Ella apoyó la mano en su cazadora de cuero, ni reteniéndolo ni apartándolo; sólo descansando allí. Y aquel beso que parecía ser un conjuro, el encanto de su aroma, de su textura, de la forma en que su boca parecía encajar con él, casi como si le perteneciese, como si hubiera estado echándola de menos todo aquel tiempo sin saberlo.
Al final, se separó y, al final, ella abrió los ojos, y ambos se miraron con la misma sorpresa que lo harían dos adolescentes. Y, al final, ambos tuvieron que sonreír.
– No he venido por esto -dijo él.
– Ni yo lo he pensado.
– Sólo quería asegurarme de que estabas bien. Esa es la verdad.
– Te creo, Andy.
– No sé… esta clase de química es algo que viene de pronto, sin saber de dónde, y es algo en lo que no se puede confiar y que sólo sirve para crear problemas.
– Estoy completamente de acuerdo.
– Ah -se subió la cremallera de la cazadora y sonrió-. En fin…, no te quepa duda, volveré.
Capítulo 3
Maggie terminó de fregar los platos y limpió la encimera, pero todo ello sin dejar de mirar asiduamente por la ventana de la cocina. Durante el mes de diciembre, el sol desaparecía muy pronto por la tarde, y tras dos días de vendavales y nevadas continuas, la nieve había adquirido formas místicas que parecían esculturas de hielo a la luz de la luna. Pero delante de su casa no había ningún coche, a excepción del de su hermana. Andy no tenía que llegar hasta una hora más tarde, así que no tenía por qué empezar a mirar por la ventana tan pronto.

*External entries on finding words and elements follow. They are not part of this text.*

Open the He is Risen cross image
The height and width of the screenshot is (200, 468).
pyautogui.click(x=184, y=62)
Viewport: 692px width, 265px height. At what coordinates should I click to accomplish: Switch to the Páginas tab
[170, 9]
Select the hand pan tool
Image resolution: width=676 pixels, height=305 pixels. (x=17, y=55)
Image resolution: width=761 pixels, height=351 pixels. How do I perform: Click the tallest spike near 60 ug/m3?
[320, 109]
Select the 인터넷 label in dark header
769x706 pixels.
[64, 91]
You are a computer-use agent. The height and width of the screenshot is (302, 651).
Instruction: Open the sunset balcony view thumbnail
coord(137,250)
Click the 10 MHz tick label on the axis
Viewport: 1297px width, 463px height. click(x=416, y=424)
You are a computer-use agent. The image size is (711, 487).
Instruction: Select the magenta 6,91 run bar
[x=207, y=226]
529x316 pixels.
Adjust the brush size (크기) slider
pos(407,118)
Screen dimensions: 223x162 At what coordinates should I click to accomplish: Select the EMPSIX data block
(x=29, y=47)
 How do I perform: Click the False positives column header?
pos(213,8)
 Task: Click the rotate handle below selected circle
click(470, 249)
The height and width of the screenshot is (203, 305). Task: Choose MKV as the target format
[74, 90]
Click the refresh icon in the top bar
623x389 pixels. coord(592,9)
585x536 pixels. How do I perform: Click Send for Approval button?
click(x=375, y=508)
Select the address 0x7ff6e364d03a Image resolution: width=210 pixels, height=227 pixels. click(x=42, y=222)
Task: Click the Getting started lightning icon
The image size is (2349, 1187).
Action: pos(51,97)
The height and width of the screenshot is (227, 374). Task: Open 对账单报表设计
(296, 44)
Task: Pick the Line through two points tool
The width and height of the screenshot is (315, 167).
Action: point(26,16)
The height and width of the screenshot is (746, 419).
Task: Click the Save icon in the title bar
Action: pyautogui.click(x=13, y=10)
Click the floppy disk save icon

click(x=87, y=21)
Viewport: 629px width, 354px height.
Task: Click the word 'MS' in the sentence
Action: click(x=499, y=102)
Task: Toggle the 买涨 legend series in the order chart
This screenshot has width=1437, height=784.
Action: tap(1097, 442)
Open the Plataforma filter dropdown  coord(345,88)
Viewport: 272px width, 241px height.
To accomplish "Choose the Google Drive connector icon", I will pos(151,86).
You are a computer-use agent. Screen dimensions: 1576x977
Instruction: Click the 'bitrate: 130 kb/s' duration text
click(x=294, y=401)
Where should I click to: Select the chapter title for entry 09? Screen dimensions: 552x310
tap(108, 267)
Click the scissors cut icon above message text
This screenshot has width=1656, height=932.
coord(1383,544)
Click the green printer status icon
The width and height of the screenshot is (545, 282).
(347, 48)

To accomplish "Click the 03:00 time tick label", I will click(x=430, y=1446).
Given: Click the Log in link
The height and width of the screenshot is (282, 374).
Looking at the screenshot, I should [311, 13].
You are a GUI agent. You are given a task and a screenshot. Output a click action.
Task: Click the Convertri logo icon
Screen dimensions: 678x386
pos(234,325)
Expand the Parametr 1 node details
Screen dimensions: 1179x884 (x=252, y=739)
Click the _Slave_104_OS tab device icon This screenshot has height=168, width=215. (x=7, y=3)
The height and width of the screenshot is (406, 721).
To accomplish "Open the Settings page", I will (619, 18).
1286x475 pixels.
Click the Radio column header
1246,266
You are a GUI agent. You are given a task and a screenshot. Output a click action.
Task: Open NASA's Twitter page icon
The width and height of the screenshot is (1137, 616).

Se secó las manos con el trapo, sorprendida y exasperada al mismo tiempo por lo nerviosa que estaba. Los hombres nunca la habían puesto nerviosa. De hecho, pocas cosas en la vida tenían la capacidad de intimidarla… a parte de las inquietantes pesadillas que seguían poblando sus sueños desde el accidente. Pero ese problema no tenía nada que ver con Andy.